Development of PKS biocatalysts on the example of a multi-enzyme cascade for improved synthesis of antifungal polyketides

以多酶级联为例开发 PKS 生物催化剂以改进抗真菌聚酮化合物的合成

• 批准号: 455011838
• 负责人: Professor Dr. Frank Hahn
• 金额: --
• 依托单位: Arbeitsgruppe Organische Chemie (Lebensmittelchemie)
• 依托单位国家: 德国
• 项目类别: Research Grants
• 资助国家: 德国
• 项目状态: 未结题
• 来源: https://gepris.dfg.de/gepris/projekt/455011838?language=en
• 关键词: Development; PKS; biocatalysts; example; multi

This project aims to advance the establishment of polyketide synthase (PKS) modules as biocatalysts and to demonstrate the advantages of their use in the total synthesis of natural products. As an example, a multi-enzyme cascade is to be developed, with the PKS module AmbMod4 from the ambruticin biosynthesis at its centre. A tailor-made adaptation of the conditions should enable an optimal interaction of the module with the other enzymatic components. This cascade will find a concrete application in the context of the chemoenzymatic total synthesis of jerangolides. There, it is intended to replace the multi-step, synthetically difficult formation of a vinyltetrahydropyran by an efficient one-pot process, thereby significantly shortening the longest linear sequence. In order to establish the enzyme cascade, the production of AmbMod4 will be optimized and a suitable thioesterase domain will be identified which selectively releases the desired AmbMod4 product while avoiding conceivable side reactions. This would enable preparative biocatalytic reactions with AmbMod4. This cascade is to be gradually extended by a C-methyltransferase and a cyclase and scaled up to the semi-preparative scale.
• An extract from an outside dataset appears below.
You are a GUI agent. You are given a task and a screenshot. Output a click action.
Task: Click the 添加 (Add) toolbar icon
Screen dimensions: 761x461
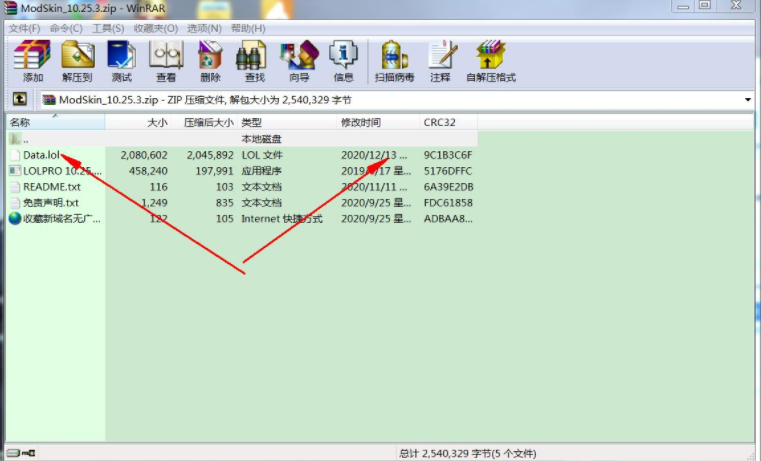click(33, 60)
该项目旨在推进聚酮合酶（PKS）模块作为生物催化剂的建立，并展示其在天然产物全合成中的优势。例如，将开发多酶级联，其中来自安布霉素生物合成的PKS模块AmbMod 4处于其中心。对条件的定制适应应使模块与其他酶组分的最佳相互作用成为可能。该级联反应将在Jerangolides的化学酶促全合成中得到具体应用。在那里，它旨在通过有效的一锅法代替乙烯基四氢吡喃的多步合成困难的形成，从而显著缩短最长的线性序列。为了建立酶级联，将优化AmbMod 4的产生，并且将鉴定合适的硫酯酶结构域，其选择性地释放所需的AmbMod 4产物，同时避免可能的副反应。这将使得能够用AmbMod 4进行制备型生物催化反应。该级联反应将通过C-甲基转移酶和环化酶逐渐扩展，并按比例放大至半制备规模。